# 任务说明
1. 请把这篇deflate源码分析中从“(i.)先贴上代码首部的注释:(好歹我也是全英班的,就当练练英语吧。)”开始、一直到“currently being processed).”为止的内容原样重新给出。
2. 请将这篇deflate源码分析中以“The "deflation" process depends”开头的那一段改写得更简短，并保留其主要事实。
3. 请从这篇deflate源码分析的末尾接着往下续写。

═════ 文档部分

源码的分析我打算分段来写,并且为了逻辑清晰起见,顺序与源码不同。
(i.)先贴上代码首部的注释:(好歹我也是全英班的,就当练练英语吧。)

/*
 *  PURPOSE 目的
 *
 *      Identify new text as repetitions of old text within a fixed-
 *      length sliding window trailing behind the new text.
 *      这里的主要活动是在一个定长滑动窗口内进行字符串匹配并初次压缩输出的工作。
 *
 *  DISCUSSION
 *
 *      The "deflation" process depends on being able to identify portions
 *      of the input text which are identical to earlier input (within a
 *      sliding window trailing behind the input currently being processed).
 *      “deflation”算法依靠前后文中相同的字符串达到压缩的目的。
 * 
 *      The most straightforward technique turns out to be the fastest for
 *      most input files: try all possible matches and select the longest.
 *      查找所有匹配的串并且选出匹配长度最长的哪一个串进行压缩---
 *      这种最直接粗暴的压缩技术,被证明在绝大多数输入情形下都是最快的。
 *      The key feature of this algorithm is that insertions into the string
 *      dictionary are very simple and thus fast, and deletions are avoided
 *      completely.

══════════
═════ 数据部分

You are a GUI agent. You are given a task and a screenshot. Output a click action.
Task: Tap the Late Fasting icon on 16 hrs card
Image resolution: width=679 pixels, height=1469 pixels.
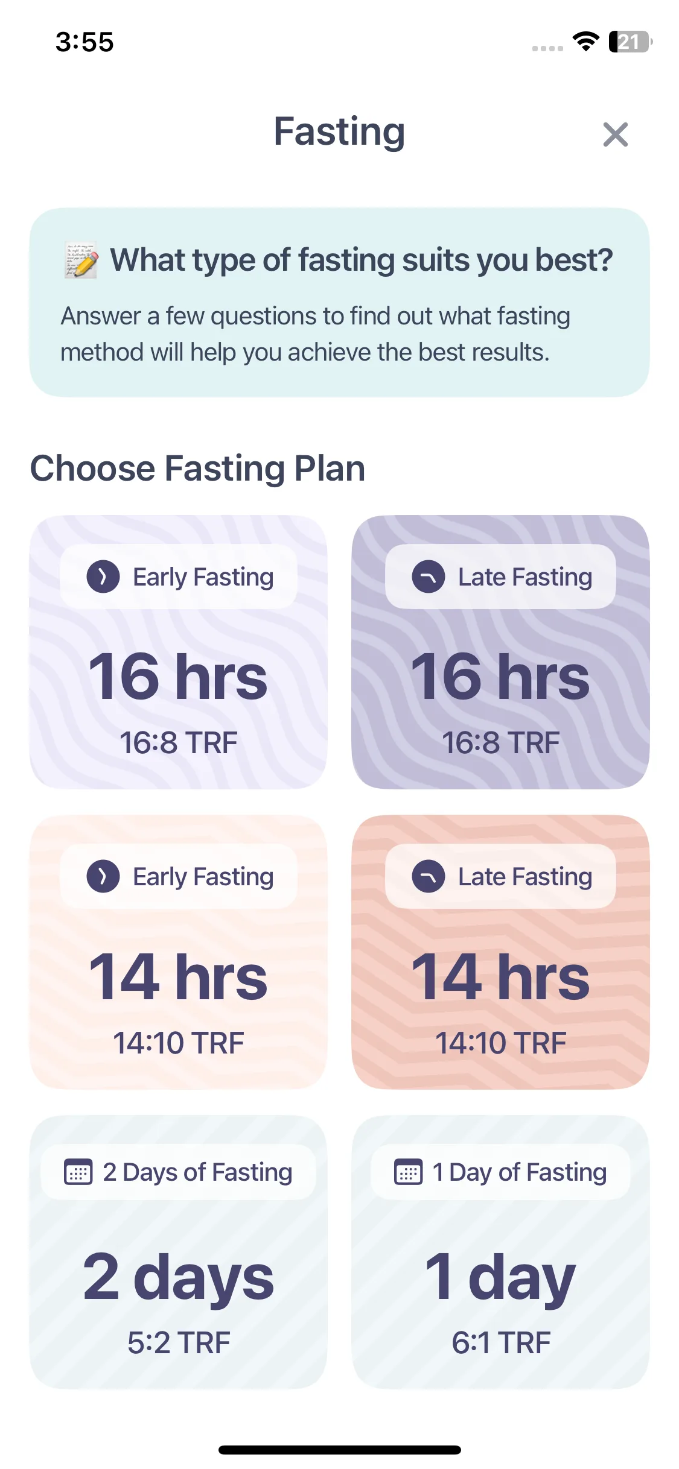[x=429, y=577]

══════════

# 答复内容
1.
(i.)先贴上代码首部的注释:(好歹我也是全英班的,就当练练英语吧。)

/*
 *  PURPOSE 目的
 *
 *      Identify new text as repetitions of old text within a fixed-
 *      length sliding window trailing behind the new text.
 *      这里的主要活动是在一个定长滑动窗口内进行字符串匹配并初次压缩输出的工作。
 *
 *  DISCUSSION
 *
 *      The "deflation" process depends on being able to identify portions
 *      of the input text which are identical to earlier input (within a
 *      sliding window trailing behind the input currently being processed).

2. “deflation”压缩过程依靠识别输入文本中与先前输入相同的部分来实现压缩。查找范围限于尾随在当前处理内容后面的一个滑动窗口内。

3.
 *      该算法的主要特性是对字典区块(就是滑动窗口中已经处理过的那部分
 *      字符组成的字典,由哈希表实现)插入(新词条)的操作简洁且快速,
 *      同时还完全地避免了删除(词条)的操作。
 *      Insertions are performed at each input character, whereas
 *      string matches are performed only when the previous match ends. So it
 *      is preferable to spend more time in matches to allow very fast string
 *      insertions and avoid deletions. 
 *      每读到一个新字符都会进行一次(字典区块的)插入操作,而匹配操作仅当
 *      之前的一次操作完成时才会开始进行。所以总是希望可以通过适当增加匹配操作
 *      时间来减少插入操作的时间。
 *     The matching algorithm for small
 *      strings is inspired from that of Rabin & Karp. A brute force approach
 *      is used to find longer strings when a small match has been found.
 *      A similar algorithm is used in comic (by Jan-Mark Wams) and freeze
 *      (by Leonid Broukhis).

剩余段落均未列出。